───── Information supplied

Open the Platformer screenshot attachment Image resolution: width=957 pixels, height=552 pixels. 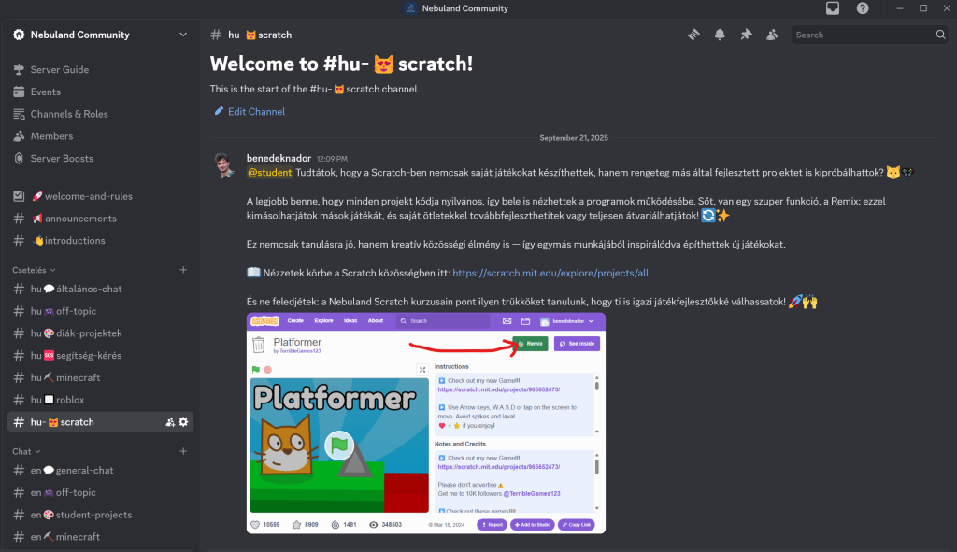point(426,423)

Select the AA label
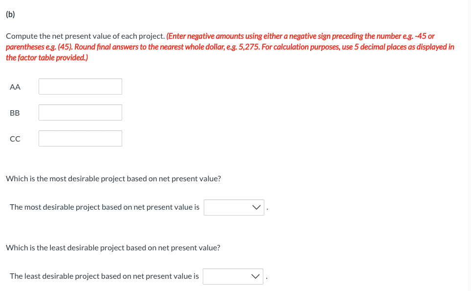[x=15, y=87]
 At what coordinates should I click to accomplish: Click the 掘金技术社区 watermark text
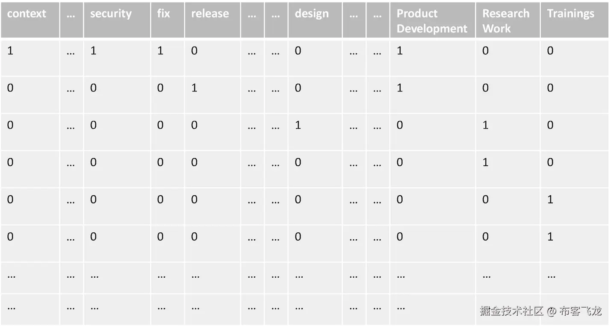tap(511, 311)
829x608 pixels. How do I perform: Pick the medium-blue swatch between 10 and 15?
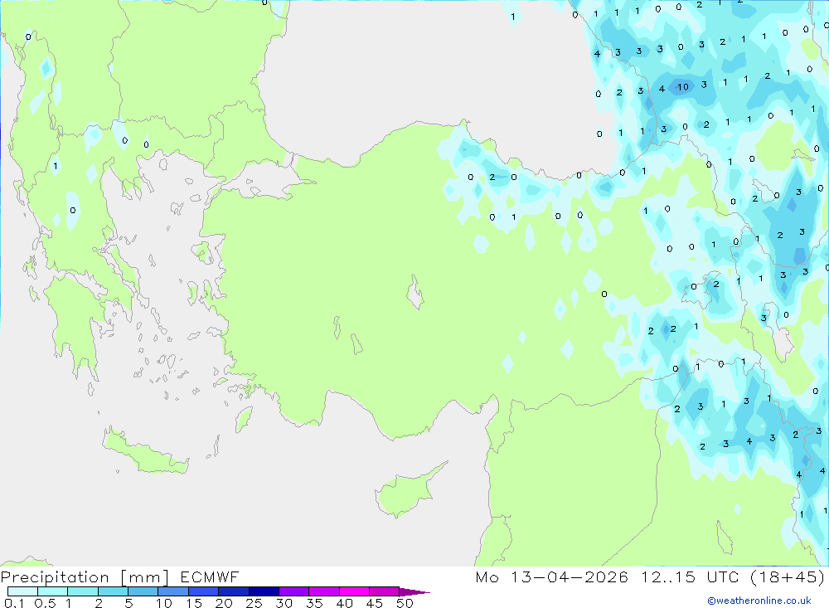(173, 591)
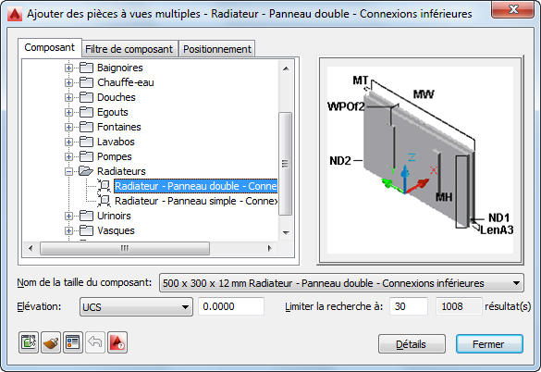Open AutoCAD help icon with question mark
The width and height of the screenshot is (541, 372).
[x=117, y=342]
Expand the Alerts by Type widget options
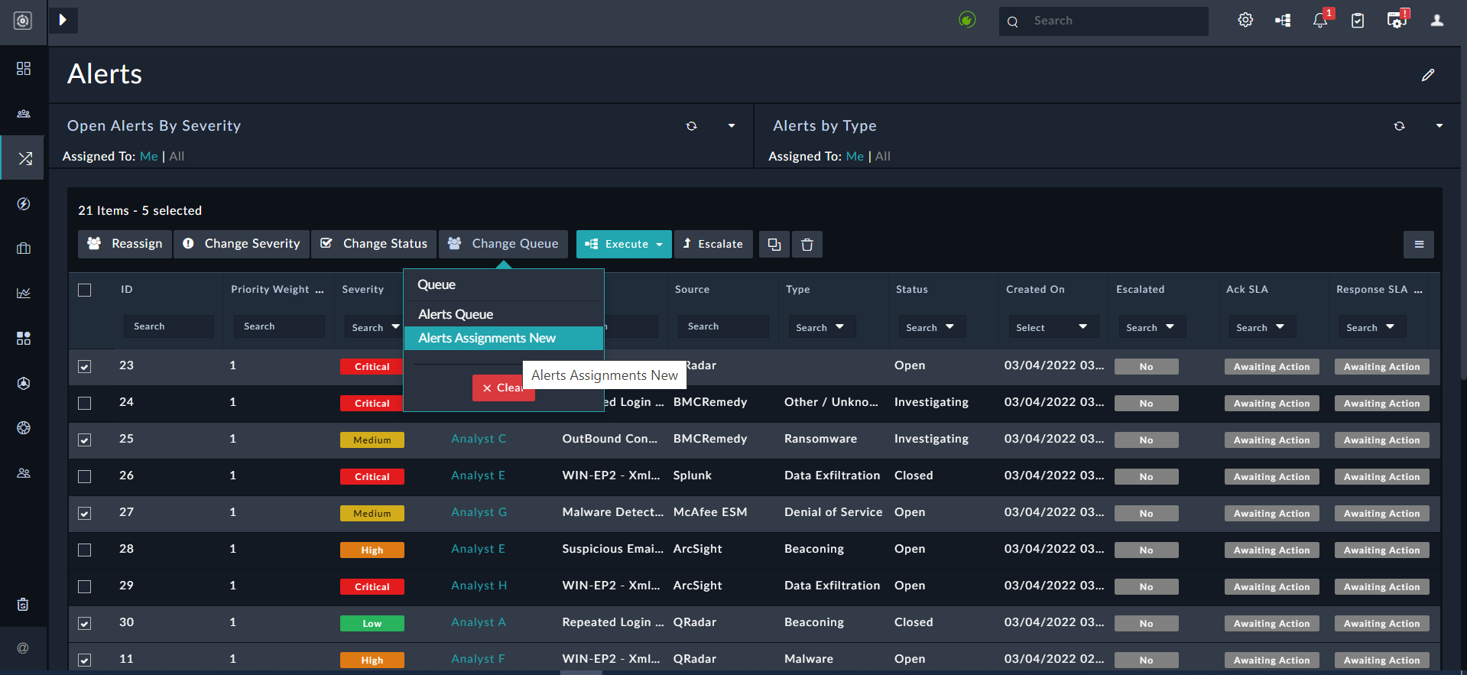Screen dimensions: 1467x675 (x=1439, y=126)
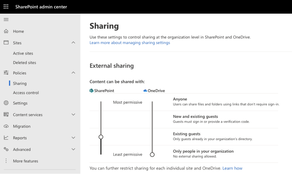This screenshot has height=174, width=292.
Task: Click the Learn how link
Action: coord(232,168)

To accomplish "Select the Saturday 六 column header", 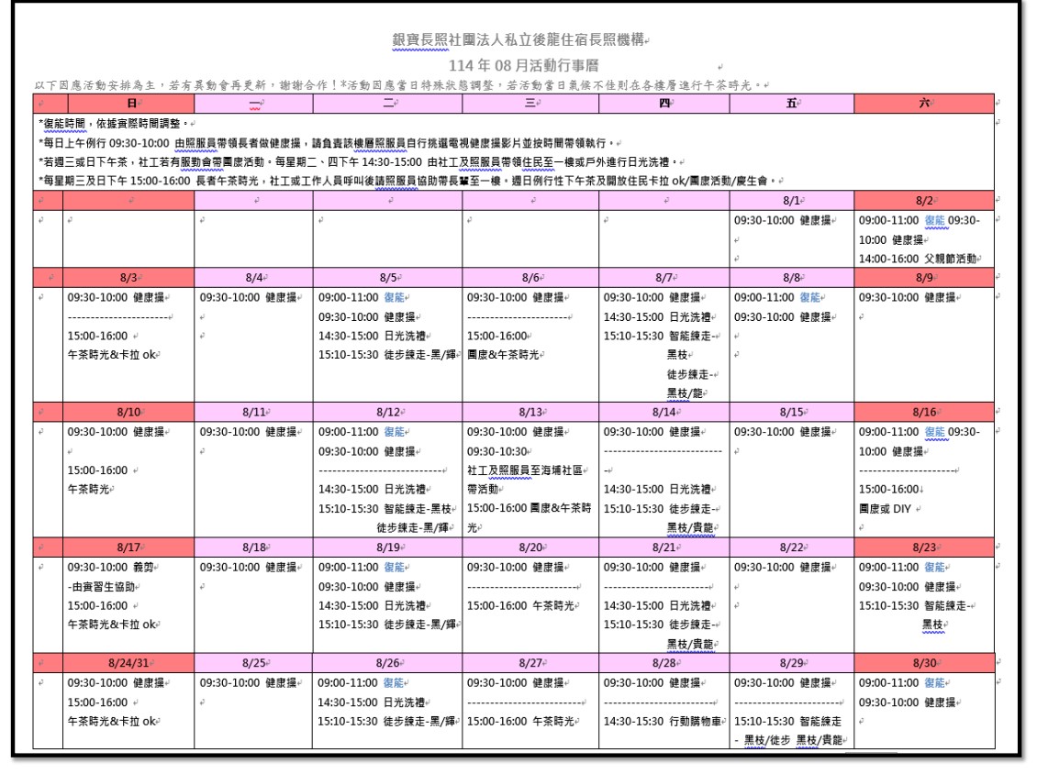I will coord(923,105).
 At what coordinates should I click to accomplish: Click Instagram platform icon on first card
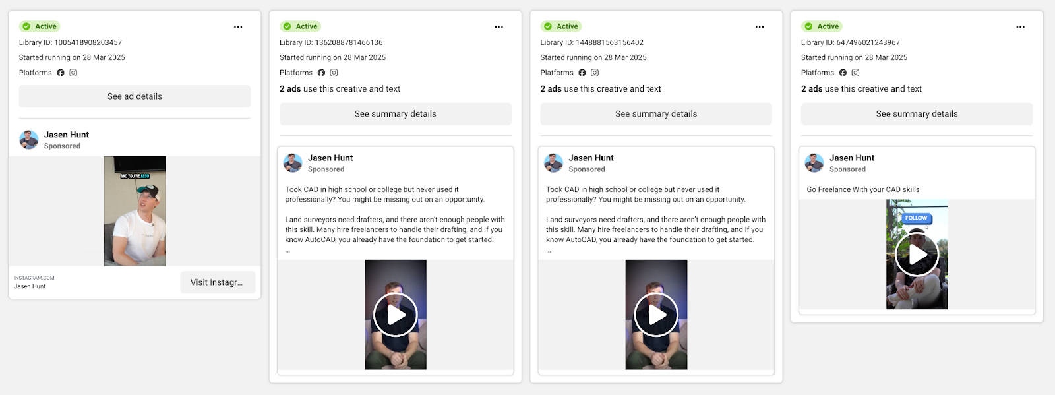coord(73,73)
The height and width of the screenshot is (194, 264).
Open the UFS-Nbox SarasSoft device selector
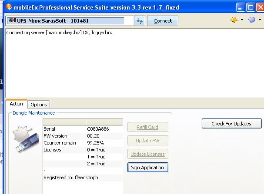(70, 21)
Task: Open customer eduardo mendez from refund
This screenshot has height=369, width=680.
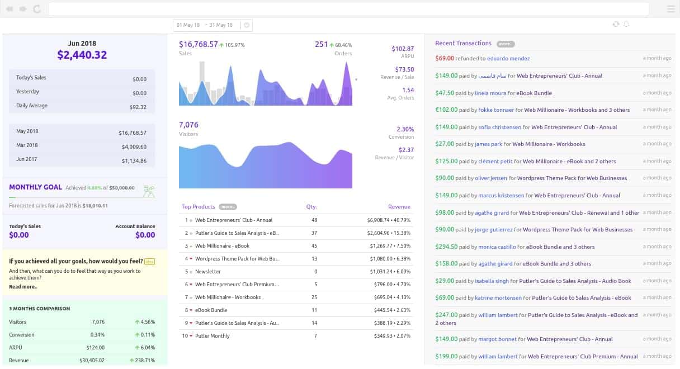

──────────

◆ **Problem details**: Could you transcribe exactly the lines from the one with "on first card" through the end of the data, both ends included, and nothing else, skipping the pictures?

◆ **Exercise solution**:
 At what coordinates should I click to accomplish: Click Instagram platform icon on first card
coord(73,73)
The height and width of the screenshot is (194, 264).
Open the UFS-Nbox SarasSoft device selector
(70, 21)
Task: Open customer eduardo mendez from refund
This screenshot has height=369, width=680.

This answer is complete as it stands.